Texte fourni:
============

Courez au cinéma ce dimanche après-midi !


Il y a des histoires trop grandes ou trop puissantes qui dépassent de loin ses personnages. Un fait de violence qui détruit une vie ; cela paraît banal. Mais, comme par un rayonnement maudit, il fausse celle de plusieurs autres et les place devant une énigme qui érode ses âmes. Cette énigme pose la question du sens et de la vérité de nos vies… Qu’en avons-nous fait ? Et elle confronte les trajets des ces existences écartés de leur destin et les ravages de cet écart, cette blessure ontologique que le temps n’apaise pas.

Des vies perdues (à jamais ?)… Y a-t-il une seconde chance ? Le roman peut-il avoir une autre fin ? La question brûlante de l’impunité et de la justice inaccomplie, dans un contexte historique ou la vérité a aussi peu de place que l’honneur, penchent pour une réponse négative.

Mais la justice peut-elle rattraper le destin ?

La vengeance alors ? Mais, servirait-elle à quelque chose ? L’oubli ? La mauvaise foi ? La fuite ?

L’auteur fait avec ce contexte si peu allégeant, quelque chose de prodigieux : tel un photographe argentique qui développerait ses négatifs, il plonge une série des portraits extrêmement humains dans une lumière liquide d’une nostalgie indéfinissable. Cela les révèle, en quelque sorte, cependant que s’ouvre un mystère reliant l’immensité du temps perdu à un improbable accomplissement de quelque chose… d’inimaginable.

On ne peut presque rien dire de cette histoire sans gâcher sa fabuleuse et presque hypnotique tension narrative. Ainsi, limitons-nous à évoquer la finesse, la précision des caractères ciselés dans la profondeur de leur inachèvement, l’humour, malgré la gravité du propos, le souffle et la puissance du conatus, cet effort pour rester dans l’être, pour ne pas lâcher le fil si tenu d’une rédemption même rendue impossible par les années d’existence inauthentique. La vie elle-même semble une « affaire classée » qu’il s’agit à tour prix de rouvrir.

============

Jeu de données:
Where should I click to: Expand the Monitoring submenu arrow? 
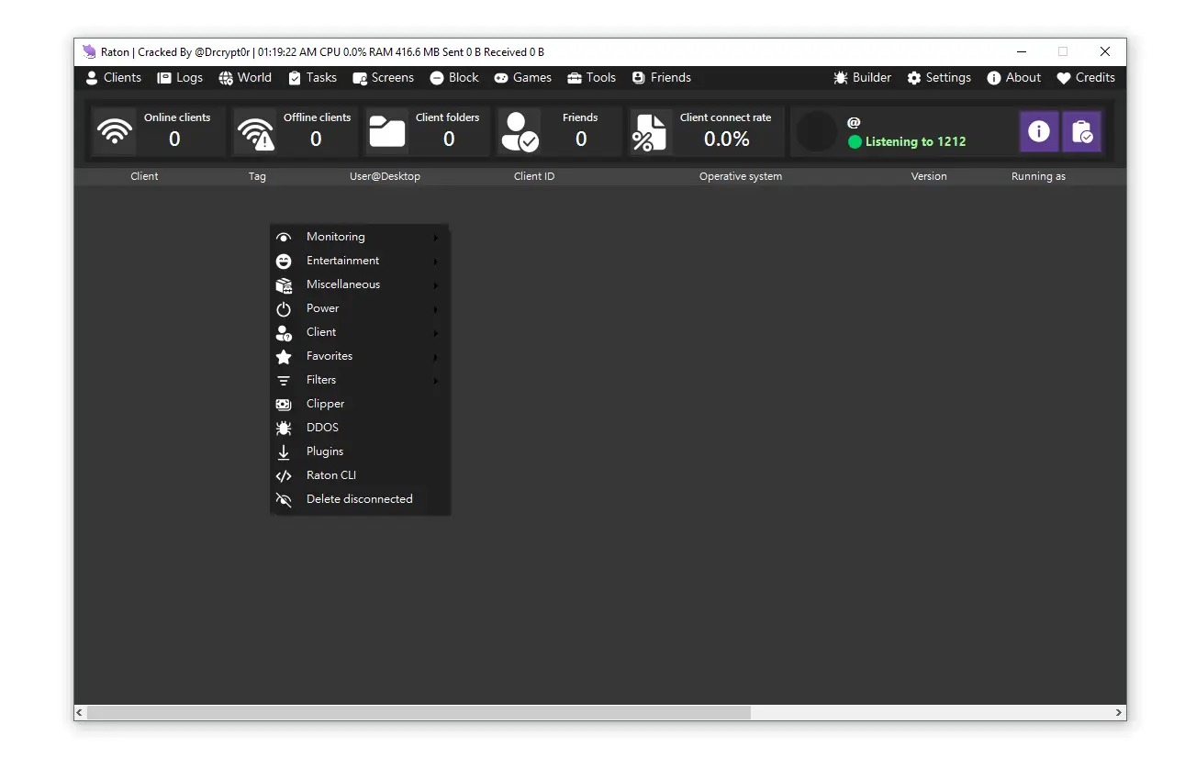(x=436, y=238)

============

Tâches à réaliser:
**a)** Pouvez-vous retaper fidèlement la critique de film, depuis « Des vies perdues » jusqu'à « foi ? La fuite ? » inclus ?
**b)** Pourriez-vous prolonger la critique de film ci-dessus à la suite de sa dernière phrase ?

Liste des réponses:
**a)**
Des vies perdues (à jamais ?)… Y a-t-il une seconde chance ? Le roman peut-il avoir une autre fin ? La question brûlante de l’impunité et de la justice inaccomplie, dans un contexte historique ou la vérité a aussi peu de place que l’honneur, penchent pour une réponse négative.

Mais la justice peut-elle rattraper le destin ?

La vengeance alors ? Mais, servirait-elle à quelque chose ? L’oubli ? La mauvaise foi ? La fuite ?

**b)**
On peut aussi dire, cela a été moins remarqué et pourtant c’est dans le titre : c’est un film sur le regard. Chaque personnage existe aussi dans cette autre dimension qui laisse deviner tant de choses que la réalité immédiate cache (« el secreto de tus ojos »). Elle questionne en permanence la vérité de ce que nous sommes. Les yeux de chacun révèlent, par leur persistance interrogative, une dimension du vrai, du possible. Et cela malgré l’énorme, malgré la radioactivité grisâtre du mal, qui dissout l’humanité en une longue suite d’intervalles du néant, ce regard nous fait visage et liberté, nous rend, même fragiles, le mystère et la passion.

Un moment rare de cinéma métaphysique.

Daniel Ramirez


Séance de ciné-philo

à l’Entrepôt, le dimanche 13 mars 2011, à 14h20,

animée par Daniel Ramirez.

Débat philosophique sur le thème La justice peut-elle rattraper le destin ?

L’ENTREPOT, 7 rue Francis de Pressensé, 75014 Paris (M° Pernety)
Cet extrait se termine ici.